-- Start Material provided --

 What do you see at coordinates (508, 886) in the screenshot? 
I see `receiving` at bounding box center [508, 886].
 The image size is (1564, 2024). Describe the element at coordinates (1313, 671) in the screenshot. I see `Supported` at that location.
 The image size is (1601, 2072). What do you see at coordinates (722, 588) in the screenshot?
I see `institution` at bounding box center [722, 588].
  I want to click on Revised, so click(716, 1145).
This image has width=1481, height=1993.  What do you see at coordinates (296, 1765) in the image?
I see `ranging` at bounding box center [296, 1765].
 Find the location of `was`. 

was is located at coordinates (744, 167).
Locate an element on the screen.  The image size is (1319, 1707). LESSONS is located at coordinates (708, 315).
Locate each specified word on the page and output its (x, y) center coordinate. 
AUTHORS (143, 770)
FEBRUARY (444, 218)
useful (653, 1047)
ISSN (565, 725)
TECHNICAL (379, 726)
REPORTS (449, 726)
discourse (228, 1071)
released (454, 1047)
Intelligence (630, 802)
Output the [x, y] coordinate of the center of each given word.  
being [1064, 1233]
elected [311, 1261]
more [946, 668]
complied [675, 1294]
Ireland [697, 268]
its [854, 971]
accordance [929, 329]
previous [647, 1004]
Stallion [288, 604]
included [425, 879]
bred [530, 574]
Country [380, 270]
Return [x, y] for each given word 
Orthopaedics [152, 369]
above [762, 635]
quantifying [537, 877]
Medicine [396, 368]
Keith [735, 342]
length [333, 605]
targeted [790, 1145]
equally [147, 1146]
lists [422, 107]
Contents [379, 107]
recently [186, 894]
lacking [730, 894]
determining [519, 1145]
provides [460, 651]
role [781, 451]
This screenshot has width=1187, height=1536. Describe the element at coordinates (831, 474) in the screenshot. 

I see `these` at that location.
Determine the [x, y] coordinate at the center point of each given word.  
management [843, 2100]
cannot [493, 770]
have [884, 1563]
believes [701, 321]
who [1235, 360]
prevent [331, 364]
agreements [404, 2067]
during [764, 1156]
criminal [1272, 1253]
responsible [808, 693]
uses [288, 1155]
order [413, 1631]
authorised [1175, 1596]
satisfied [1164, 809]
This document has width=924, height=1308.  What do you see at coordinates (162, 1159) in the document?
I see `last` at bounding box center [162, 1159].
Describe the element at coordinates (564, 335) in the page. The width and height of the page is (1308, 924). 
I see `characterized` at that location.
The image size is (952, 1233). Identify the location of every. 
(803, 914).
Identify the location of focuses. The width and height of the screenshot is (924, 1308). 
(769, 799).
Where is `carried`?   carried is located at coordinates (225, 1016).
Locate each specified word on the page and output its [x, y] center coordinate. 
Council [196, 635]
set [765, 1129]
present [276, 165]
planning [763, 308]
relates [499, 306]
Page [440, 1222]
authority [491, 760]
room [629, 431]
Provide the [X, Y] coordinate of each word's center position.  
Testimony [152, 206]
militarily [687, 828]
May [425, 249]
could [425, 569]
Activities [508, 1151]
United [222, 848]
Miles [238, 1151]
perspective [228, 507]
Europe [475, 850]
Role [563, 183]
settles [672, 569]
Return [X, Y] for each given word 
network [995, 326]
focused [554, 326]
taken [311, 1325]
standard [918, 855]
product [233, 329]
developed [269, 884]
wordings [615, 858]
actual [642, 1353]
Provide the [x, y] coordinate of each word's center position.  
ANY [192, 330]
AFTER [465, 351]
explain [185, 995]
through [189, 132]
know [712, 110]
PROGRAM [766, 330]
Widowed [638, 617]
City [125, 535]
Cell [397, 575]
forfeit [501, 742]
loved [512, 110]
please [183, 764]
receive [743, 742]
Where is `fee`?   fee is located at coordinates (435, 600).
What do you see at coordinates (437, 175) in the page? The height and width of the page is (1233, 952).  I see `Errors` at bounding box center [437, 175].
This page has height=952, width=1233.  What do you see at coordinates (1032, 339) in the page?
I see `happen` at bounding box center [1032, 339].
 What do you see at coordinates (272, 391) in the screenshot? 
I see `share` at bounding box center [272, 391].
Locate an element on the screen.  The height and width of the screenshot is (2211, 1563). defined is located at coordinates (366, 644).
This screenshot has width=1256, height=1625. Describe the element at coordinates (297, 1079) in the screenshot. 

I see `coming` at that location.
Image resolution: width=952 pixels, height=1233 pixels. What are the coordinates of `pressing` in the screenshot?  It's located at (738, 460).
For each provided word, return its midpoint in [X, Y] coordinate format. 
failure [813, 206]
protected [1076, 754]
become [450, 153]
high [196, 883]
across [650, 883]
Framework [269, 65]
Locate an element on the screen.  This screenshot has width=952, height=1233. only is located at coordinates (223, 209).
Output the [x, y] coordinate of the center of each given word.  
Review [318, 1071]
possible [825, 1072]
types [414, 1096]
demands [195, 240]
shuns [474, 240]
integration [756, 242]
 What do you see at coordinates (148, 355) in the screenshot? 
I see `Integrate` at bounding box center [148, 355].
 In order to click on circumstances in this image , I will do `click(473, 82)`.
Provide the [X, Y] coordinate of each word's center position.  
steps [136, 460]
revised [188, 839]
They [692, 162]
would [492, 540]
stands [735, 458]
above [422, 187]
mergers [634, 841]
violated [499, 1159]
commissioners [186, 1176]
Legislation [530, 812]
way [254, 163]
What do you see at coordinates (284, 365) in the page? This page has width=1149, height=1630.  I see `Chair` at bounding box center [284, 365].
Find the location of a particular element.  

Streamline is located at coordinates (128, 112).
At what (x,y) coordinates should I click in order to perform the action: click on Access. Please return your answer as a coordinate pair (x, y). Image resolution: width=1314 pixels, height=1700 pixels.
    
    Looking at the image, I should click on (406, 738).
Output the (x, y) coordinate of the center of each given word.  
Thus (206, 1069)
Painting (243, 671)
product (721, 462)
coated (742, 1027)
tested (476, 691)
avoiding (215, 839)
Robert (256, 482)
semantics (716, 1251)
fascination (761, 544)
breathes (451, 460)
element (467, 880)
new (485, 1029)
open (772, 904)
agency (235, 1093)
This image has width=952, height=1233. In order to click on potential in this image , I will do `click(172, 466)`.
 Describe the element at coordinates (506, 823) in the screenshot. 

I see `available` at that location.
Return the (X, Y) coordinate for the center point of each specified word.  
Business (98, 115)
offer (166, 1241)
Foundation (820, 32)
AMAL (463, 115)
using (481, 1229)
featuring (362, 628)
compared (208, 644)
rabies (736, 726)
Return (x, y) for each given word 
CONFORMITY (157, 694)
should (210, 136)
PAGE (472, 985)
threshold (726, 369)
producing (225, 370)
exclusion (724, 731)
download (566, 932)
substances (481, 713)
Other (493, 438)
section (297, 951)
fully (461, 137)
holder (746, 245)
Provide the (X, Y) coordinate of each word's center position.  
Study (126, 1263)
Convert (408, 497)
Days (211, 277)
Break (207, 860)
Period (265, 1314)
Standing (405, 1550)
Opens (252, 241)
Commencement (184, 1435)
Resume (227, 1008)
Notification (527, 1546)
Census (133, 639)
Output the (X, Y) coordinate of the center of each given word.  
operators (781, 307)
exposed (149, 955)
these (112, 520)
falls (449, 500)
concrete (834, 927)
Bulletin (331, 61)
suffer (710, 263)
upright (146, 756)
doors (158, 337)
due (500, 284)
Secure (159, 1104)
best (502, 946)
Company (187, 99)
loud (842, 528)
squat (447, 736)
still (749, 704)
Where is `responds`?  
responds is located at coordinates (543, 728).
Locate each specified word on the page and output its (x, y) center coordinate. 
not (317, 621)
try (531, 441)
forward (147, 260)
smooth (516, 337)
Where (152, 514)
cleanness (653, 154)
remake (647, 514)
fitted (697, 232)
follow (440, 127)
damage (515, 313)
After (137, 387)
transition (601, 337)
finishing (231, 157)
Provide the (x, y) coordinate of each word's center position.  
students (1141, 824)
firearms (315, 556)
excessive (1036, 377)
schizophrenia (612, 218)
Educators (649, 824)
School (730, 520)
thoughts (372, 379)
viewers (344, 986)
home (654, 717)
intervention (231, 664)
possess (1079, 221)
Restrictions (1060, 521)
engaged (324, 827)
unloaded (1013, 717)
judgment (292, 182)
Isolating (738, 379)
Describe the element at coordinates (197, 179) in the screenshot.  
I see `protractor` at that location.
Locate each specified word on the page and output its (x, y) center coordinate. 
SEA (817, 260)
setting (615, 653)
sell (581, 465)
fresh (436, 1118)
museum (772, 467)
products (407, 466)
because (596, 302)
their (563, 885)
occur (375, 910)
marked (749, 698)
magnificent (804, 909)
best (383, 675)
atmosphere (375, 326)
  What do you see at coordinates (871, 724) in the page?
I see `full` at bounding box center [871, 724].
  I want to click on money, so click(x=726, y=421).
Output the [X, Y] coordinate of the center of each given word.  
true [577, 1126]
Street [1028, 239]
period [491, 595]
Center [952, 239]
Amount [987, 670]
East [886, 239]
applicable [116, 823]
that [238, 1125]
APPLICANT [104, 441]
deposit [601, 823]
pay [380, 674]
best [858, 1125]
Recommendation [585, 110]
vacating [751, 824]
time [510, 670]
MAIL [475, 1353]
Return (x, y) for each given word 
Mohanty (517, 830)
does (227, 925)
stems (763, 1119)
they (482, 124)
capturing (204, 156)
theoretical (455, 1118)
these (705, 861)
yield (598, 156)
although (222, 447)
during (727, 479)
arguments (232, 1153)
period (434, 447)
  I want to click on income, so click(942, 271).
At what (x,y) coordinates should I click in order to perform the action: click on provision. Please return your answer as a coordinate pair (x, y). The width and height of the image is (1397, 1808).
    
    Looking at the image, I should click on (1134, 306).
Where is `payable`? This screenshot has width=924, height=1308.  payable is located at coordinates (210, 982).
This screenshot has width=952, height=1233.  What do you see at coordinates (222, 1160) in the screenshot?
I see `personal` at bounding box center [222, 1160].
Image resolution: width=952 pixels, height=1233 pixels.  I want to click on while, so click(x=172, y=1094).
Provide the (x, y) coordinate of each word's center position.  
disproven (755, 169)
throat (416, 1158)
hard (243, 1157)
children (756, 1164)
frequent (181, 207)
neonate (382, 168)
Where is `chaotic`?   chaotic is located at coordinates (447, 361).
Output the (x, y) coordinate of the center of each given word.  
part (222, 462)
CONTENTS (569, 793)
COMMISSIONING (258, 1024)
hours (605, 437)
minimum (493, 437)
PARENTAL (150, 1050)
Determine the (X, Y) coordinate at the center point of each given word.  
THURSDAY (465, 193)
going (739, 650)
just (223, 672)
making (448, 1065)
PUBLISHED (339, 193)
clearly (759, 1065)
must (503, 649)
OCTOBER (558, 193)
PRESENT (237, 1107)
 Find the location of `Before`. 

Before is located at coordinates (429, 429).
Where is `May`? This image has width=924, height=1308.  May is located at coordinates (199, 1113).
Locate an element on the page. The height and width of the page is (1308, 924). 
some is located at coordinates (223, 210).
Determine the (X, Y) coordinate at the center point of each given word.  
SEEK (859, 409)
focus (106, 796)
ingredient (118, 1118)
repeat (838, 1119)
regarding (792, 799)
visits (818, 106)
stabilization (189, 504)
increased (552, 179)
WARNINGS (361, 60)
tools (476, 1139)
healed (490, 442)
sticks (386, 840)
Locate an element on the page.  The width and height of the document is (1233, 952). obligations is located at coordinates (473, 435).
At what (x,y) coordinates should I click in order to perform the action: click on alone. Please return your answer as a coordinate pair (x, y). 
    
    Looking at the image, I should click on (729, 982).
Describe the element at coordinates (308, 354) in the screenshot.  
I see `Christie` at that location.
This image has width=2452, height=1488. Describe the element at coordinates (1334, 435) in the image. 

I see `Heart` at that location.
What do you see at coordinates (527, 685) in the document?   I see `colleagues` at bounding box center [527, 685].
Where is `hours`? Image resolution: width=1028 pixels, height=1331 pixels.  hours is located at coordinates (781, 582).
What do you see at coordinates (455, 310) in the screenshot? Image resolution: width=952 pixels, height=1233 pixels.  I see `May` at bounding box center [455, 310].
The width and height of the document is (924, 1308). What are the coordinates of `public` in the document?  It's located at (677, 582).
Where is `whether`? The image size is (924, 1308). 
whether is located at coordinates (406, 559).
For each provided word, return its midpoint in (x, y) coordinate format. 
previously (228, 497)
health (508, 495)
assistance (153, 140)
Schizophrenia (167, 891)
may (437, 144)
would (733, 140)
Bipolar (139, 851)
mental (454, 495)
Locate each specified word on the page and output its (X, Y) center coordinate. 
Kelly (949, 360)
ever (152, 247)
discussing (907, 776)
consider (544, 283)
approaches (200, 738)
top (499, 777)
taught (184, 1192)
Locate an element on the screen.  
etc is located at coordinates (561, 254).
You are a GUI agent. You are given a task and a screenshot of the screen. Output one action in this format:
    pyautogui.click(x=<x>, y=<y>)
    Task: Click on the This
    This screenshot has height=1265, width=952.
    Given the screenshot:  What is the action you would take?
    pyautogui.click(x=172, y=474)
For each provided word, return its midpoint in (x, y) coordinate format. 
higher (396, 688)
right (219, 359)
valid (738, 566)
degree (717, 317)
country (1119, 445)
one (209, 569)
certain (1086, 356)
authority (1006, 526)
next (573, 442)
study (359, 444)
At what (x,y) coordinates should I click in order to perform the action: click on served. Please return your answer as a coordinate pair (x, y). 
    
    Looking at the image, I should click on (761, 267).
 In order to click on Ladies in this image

-- End Material provided --

**Task statement**
Update the records starting at the line that has "CONTENTS (569, 793)" and stopping after the line that has "PRESENT (237, 1107)": write those lines out again with "THURSDAY" changed to "FRIDAY" and everything else left as it is.

**Answer**
CONTENTS (569, 793)
COMMISSIONING (258, 1024)
hours (605, 437)
minimum (493, 437)
PARENTAL (150, 1050)
Determine the (X, Y) coordinate at the center point of each given word.  
FRIDAY (465, 193)
going (739, 650)
just (223, 672)
making (448, 1065)
PUBLISHED (339, 193)
clearly (759, 1065)
must (503, 649)
OCTOBER (558, 193)
PRESENT (237, 1107)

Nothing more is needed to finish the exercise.